Required work - In the entries below, find every line with the string "settings" and copy it.

Dataset entries -
• • •
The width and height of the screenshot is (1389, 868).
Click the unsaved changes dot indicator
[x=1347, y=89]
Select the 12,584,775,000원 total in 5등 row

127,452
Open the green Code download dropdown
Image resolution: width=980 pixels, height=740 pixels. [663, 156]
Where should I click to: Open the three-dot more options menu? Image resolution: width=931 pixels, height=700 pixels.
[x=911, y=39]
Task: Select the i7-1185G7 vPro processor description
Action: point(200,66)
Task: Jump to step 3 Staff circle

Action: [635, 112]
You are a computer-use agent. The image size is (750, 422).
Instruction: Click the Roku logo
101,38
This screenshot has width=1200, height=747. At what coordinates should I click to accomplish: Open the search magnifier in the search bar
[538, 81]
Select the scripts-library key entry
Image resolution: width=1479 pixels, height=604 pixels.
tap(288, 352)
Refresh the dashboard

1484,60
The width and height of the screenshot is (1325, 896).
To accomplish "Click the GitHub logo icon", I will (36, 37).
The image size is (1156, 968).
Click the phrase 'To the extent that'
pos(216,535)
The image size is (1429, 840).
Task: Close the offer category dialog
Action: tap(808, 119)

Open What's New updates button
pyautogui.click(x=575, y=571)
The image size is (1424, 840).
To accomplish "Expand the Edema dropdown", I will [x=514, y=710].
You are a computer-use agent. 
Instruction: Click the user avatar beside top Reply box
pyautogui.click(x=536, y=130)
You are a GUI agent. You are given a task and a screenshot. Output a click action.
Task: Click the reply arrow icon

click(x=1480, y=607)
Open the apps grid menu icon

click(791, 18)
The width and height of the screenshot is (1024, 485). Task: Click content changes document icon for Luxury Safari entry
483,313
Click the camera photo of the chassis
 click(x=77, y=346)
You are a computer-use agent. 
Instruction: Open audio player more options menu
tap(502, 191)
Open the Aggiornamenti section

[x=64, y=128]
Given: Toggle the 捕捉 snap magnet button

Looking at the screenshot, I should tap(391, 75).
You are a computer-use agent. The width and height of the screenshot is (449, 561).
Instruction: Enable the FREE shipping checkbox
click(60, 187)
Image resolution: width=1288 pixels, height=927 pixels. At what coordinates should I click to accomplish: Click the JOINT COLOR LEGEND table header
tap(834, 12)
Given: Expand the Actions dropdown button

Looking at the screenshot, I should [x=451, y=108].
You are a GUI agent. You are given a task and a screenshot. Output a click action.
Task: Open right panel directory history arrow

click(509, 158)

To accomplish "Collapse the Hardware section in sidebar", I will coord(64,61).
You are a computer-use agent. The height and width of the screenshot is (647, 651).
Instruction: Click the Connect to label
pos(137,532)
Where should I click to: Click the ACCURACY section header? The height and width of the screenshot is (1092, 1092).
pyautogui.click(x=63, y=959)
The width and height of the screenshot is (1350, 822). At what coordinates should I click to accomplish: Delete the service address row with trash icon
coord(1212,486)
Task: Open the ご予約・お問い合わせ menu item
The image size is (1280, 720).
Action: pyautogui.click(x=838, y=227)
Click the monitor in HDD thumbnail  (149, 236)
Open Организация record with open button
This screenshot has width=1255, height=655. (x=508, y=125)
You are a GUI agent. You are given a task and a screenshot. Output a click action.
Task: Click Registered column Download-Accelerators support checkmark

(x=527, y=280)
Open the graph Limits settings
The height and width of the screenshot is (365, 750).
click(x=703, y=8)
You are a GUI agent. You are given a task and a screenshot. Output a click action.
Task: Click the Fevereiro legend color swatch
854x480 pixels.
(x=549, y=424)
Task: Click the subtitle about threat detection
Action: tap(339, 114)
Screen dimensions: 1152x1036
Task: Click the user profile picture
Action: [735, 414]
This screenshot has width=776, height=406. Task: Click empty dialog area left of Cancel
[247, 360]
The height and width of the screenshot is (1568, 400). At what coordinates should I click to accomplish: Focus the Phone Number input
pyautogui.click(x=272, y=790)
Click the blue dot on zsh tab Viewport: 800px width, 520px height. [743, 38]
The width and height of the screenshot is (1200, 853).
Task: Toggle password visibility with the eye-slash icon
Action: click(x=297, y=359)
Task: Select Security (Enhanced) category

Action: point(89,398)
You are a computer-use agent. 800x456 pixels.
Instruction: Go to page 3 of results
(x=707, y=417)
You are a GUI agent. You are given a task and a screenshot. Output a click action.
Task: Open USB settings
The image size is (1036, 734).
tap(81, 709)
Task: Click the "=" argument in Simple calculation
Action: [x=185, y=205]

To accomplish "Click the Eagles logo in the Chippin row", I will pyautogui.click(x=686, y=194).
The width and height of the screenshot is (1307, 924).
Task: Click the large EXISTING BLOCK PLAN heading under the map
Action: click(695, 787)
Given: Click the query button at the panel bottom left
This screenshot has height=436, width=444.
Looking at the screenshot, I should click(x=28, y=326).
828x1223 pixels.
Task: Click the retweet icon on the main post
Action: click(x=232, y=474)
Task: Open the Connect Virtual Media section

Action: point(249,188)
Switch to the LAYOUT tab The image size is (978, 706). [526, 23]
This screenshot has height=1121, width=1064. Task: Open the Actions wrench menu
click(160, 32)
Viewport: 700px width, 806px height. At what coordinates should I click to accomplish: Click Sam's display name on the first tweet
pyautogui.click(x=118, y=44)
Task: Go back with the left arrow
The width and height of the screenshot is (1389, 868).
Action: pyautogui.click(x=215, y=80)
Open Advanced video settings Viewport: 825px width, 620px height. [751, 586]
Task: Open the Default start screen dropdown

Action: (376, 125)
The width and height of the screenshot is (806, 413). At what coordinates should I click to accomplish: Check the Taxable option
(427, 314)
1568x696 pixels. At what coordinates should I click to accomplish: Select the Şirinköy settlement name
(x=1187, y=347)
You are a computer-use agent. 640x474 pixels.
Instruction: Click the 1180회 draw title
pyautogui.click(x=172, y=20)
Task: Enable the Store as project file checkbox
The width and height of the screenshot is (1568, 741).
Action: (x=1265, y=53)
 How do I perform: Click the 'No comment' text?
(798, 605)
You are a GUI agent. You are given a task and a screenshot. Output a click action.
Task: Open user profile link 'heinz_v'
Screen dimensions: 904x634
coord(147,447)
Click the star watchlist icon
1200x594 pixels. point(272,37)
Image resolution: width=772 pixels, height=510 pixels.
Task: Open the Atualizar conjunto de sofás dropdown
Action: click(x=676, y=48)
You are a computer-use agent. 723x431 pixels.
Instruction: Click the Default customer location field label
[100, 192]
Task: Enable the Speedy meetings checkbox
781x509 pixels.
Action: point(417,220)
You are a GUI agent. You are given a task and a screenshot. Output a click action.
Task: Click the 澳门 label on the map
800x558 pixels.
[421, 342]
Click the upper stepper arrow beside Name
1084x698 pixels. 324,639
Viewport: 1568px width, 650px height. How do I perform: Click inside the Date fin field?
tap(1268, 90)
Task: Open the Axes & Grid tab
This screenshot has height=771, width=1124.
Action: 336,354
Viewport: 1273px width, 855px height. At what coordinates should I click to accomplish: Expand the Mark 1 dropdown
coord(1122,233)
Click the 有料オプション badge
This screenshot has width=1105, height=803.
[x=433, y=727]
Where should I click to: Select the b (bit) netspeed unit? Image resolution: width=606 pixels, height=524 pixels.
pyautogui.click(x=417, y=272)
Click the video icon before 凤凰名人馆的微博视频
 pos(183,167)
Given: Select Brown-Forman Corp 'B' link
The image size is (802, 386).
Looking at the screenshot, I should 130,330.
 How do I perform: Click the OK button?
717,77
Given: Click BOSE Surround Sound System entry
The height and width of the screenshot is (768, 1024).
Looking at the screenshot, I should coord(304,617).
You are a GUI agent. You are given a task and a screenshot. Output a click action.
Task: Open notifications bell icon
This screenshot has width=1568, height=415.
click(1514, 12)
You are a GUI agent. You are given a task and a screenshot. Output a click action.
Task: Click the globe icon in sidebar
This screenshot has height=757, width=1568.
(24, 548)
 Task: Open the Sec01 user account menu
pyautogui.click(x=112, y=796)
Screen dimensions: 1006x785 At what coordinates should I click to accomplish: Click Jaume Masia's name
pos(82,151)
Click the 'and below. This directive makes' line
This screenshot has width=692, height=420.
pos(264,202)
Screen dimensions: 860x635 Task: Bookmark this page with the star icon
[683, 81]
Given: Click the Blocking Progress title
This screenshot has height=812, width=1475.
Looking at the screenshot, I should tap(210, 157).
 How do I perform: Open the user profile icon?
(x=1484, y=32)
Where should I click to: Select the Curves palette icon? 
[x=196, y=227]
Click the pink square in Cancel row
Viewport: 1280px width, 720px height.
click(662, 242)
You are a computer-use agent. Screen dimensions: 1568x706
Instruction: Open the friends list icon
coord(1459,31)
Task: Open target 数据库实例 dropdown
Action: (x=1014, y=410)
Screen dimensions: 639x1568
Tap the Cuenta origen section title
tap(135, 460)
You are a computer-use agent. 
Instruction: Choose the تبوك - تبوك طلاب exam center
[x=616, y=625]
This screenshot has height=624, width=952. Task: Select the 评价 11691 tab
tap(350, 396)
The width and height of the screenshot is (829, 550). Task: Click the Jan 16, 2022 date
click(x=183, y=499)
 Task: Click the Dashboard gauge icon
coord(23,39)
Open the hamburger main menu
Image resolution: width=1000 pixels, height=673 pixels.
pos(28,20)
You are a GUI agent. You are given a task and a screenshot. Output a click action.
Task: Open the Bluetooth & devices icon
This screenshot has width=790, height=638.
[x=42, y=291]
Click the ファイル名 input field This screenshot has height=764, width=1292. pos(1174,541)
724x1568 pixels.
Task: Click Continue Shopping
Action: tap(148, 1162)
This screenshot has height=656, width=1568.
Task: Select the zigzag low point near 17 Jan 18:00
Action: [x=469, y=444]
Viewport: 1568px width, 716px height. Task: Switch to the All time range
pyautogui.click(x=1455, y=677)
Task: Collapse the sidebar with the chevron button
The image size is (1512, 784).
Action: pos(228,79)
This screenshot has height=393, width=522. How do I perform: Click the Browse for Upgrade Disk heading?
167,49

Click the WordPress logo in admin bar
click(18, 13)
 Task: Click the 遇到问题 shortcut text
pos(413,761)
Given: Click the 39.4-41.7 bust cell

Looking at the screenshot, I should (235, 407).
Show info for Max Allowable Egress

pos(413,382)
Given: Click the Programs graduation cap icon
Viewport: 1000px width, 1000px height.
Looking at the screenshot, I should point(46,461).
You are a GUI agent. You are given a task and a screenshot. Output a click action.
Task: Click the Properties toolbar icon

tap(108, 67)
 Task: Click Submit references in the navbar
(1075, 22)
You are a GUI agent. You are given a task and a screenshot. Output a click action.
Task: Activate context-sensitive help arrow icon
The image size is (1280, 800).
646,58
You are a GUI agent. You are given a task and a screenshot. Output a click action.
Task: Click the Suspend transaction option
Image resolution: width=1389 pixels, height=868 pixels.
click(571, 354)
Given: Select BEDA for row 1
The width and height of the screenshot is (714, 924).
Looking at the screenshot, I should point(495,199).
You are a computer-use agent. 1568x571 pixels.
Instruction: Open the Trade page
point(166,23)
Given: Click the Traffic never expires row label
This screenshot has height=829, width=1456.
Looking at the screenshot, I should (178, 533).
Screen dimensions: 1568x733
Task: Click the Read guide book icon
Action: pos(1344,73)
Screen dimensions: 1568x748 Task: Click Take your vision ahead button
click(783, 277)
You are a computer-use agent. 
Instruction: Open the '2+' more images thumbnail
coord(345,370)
• • •
Task response -
Open the graph Limits settings
Task: Open USB settings
Open Advanced video settings Viewport: 825px width, 620px height. [751, 586]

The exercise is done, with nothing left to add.